Diesendruck Maurice, Lin Jianzhe, Imani Shima, Mahalingam Gayathri, Xu Mingyang, Zhao Jie. Arxiv 2024

[Paper]    
Applications Fine Tuning GPT Model Architecture Multimodal Models Pretraining Methods Prompting Tools Training Techniques

When LLMs perform zero-shot inference, they typically use a prompt with a
task specification, and generate a completion. However, there is no work to
explore the possibility of the reverse - going from completion to task
specification. In this paper, we employ both directions to perform
cycle-supervised learning entirely in-context. Our goal is to create a forward
map f : X -> Y (e.g. image -> generated caption), coupled with a backward map g
Y -> X (e.g. caption -> generated image) to construct a cycle-consistency “loss” (formulated as an update to the prompt) to enforce g(f(X)) ~= X. The technique, called CyclePrompt, uses cycle-consistency as a free supervisory signal to iteratively craft the prompt. Importantly, CyclePrompt reinforces model performance without expensive fine-tuning, without training data, and without the complexity of external environments (e.g. compilers, APIs).
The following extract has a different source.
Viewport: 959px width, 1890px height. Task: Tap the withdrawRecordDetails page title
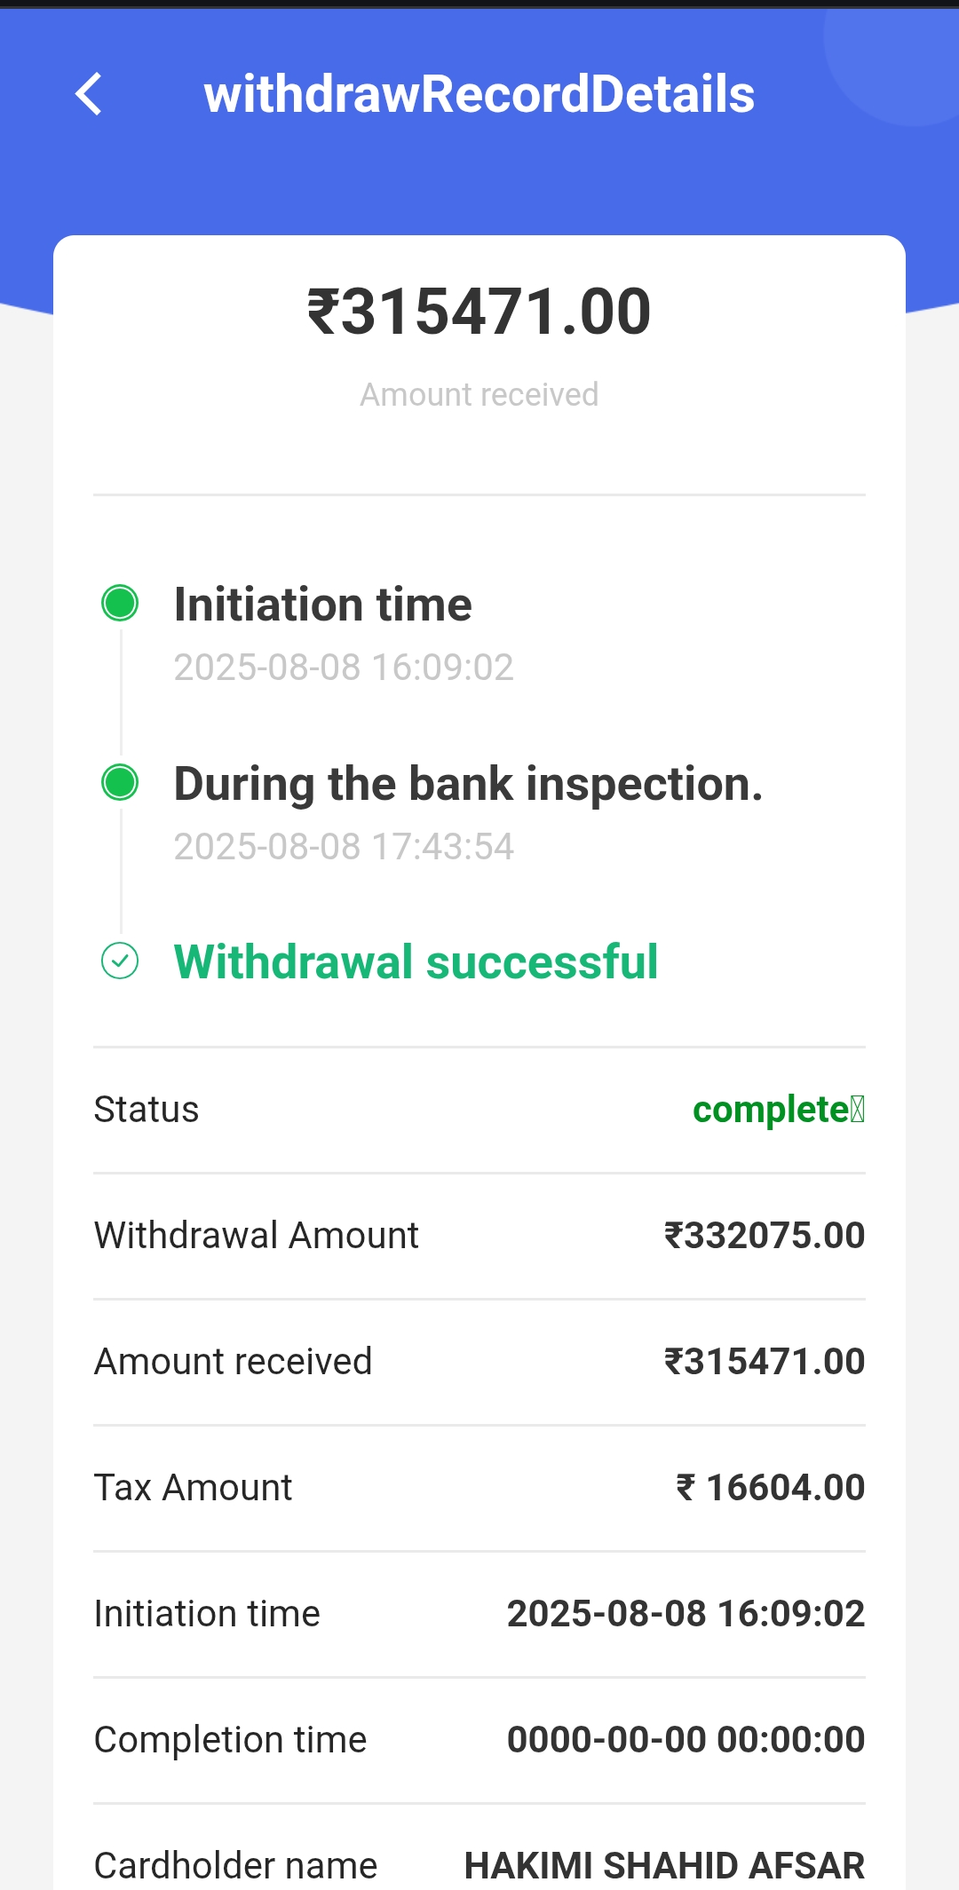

We demonstrate CyclePrompt in two domains: code generation and image captioning. Our results on the HumanEval coding benchmark put us in first place on the leaderboard among models that do not rely on extra training data or usage of external environments, and third overall. Compared to the GPT4 baseline, we improve accuracy from 80.5% to 87.2%. In the vision-language space, we generate detailed image captions which outperform baseline zero-shot GPT4V captions, when tested against natural (VQAv2) and diagrammatic (FigureQA) visual question-answering benchmarks. To the best of our knowledge, this is the first use of self-supervised learning for prompting.